1) O ensino de leitura nos anos iniciais pode, de fato, contribuir para o fortalecimento cultural?

Sim, por isso Cruvinel (2010) salienta que a escola precisa se apropriar da leitura como um objeto de cultura, a fim de tornar as crianças leitoras em diferentes situações sociais. Para isso, o ensino da leitura na EI e no EF precisa acontecer além do conhecimento das letras, seus respectivos sons e formações silábicas. Para existir leitura não é preciso conhecer fielmente toda composição gráfica do alfabeto, pois a criança lê uma imagem, uma embalagem que tem em casa, uma placa de trânsito, além de, com o tempo, fazer a associação das imagens com as palavras e é assim que ela vai se apropriando da própria cultura, além de também passar a conhecer

produções culturais de gerações antecedentes. Cruvinel (2010) também diz que é imprescindível que desde o início da escolarização a criança tenha acesso à leitura, pois dessa forma poderá compreender por que está lendo e utilizar essa atividade cultural de maneira não mecanizada.

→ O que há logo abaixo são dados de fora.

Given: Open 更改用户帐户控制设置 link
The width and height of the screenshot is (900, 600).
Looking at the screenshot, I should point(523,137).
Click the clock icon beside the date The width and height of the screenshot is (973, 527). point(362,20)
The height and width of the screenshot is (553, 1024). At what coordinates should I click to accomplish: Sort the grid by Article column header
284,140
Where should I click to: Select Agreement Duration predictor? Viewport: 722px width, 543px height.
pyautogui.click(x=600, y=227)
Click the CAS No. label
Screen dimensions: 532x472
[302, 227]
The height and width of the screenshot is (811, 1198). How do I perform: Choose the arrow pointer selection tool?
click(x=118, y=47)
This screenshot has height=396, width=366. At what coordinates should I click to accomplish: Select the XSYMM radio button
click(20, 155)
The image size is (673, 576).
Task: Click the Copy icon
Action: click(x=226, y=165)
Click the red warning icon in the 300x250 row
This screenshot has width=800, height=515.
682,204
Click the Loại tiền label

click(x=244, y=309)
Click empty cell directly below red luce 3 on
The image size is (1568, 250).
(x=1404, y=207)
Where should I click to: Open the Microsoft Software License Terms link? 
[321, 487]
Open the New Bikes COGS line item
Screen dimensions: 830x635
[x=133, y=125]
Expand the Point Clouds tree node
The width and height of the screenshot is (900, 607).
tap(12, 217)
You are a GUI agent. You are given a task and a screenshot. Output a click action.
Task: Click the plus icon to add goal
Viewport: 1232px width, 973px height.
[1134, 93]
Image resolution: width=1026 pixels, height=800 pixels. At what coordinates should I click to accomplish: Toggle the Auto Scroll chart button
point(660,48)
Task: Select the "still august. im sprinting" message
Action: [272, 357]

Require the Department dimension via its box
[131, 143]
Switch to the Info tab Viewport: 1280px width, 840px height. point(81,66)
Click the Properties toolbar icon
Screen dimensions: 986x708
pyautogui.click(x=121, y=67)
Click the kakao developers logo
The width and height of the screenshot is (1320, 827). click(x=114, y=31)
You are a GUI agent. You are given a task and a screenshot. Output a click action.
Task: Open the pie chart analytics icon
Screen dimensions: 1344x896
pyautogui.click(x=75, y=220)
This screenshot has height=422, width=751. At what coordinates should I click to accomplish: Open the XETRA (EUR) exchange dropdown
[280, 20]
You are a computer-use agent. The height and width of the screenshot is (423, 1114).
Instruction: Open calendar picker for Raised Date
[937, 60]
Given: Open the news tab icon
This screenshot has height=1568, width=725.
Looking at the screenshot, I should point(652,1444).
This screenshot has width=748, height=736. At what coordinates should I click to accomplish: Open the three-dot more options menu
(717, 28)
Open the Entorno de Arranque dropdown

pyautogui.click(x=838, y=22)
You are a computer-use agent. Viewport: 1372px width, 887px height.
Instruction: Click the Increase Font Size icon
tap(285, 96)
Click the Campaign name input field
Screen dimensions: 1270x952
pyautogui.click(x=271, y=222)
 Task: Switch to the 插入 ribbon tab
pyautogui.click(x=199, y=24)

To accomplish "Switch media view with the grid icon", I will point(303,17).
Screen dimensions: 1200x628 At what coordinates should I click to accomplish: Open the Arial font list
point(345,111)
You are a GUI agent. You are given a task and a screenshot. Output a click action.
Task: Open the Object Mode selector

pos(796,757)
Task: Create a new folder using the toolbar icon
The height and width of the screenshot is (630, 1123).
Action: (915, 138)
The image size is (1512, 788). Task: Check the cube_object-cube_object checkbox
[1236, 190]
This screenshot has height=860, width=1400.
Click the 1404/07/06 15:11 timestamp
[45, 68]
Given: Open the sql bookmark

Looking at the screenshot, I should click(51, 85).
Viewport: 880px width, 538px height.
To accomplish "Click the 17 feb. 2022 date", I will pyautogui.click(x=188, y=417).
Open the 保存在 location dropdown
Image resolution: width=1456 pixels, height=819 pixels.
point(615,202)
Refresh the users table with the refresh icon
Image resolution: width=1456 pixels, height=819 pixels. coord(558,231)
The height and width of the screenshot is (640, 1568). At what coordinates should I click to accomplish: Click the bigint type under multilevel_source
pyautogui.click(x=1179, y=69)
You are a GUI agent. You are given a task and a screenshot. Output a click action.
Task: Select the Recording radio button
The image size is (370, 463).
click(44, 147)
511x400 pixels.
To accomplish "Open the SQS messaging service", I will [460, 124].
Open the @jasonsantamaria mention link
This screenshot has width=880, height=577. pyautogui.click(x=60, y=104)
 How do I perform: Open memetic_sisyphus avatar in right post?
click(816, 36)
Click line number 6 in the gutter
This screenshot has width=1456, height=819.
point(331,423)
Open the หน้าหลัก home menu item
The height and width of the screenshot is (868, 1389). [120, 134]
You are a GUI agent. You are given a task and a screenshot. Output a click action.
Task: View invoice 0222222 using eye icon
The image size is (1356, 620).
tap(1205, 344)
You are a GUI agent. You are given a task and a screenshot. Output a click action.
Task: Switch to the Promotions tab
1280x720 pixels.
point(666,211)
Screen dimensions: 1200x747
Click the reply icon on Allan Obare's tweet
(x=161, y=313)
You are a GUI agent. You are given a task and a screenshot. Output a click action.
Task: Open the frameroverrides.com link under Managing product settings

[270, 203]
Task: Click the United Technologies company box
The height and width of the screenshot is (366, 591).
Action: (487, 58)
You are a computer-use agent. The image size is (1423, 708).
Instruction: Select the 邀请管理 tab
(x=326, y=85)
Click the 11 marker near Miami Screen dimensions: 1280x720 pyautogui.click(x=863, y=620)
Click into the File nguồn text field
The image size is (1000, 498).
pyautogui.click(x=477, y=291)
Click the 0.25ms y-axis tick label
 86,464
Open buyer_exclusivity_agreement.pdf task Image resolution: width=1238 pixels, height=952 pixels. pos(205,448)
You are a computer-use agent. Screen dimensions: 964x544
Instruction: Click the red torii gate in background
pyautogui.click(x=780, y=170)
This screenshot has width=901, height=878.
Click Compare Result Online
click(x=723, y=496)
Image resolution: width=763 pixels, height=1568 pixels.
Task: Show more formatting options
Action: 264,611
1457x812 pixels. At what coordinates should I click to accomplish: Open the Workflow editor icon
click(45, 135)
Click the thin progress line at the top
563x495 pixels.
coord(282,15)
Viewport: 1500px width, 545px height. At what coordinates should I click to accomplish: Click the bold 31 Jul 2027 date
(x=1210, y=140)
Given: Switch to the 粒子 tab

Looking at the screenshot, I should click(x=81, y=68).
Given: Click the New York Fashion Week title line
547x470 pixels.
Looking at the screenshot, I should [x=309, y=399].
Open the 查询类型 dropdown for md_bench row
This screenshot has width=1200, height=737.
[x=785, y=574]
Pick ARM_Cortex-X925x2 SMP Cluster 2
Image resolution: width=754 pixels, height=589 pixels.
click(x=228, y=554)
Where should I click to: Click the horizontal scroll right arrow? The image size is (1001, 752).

A partir do momento que a criança se apaixona pelo ato de ler, sente essa necessidade de estar conectada com a leitura. Assim como nosso corpo anseia por comida, nossa mente anseia em se alimentar intelectualmente. No decorrer de cada leitura nos apropriamos de algo e, de acordo com Gomes (2010), ativamos nossa memória cultural. Muitas leituras são detalhistas, apresentam com exatidão as particularidades do ambiente, das vestimentas e até conseguem materializar aromas. É como se as palavras escritas tivessem o dom de atuar nos cinco sentidos do nosso corpo, mas tudo isso ocorre magicamente em nossa imaginação. Quando lemos algo lembramos da nossa história de vida, da nossa cultura. A criança com o tempo irá compreender que uma palavra é carregada de sentidos, principalmente porque poderá entendê-la conforme sua visão de mundo, que necessariamente não é igual ao das outras crianças. Por isso que uma palavra não é constituída apenas por letras, mas uma história cheia de significados.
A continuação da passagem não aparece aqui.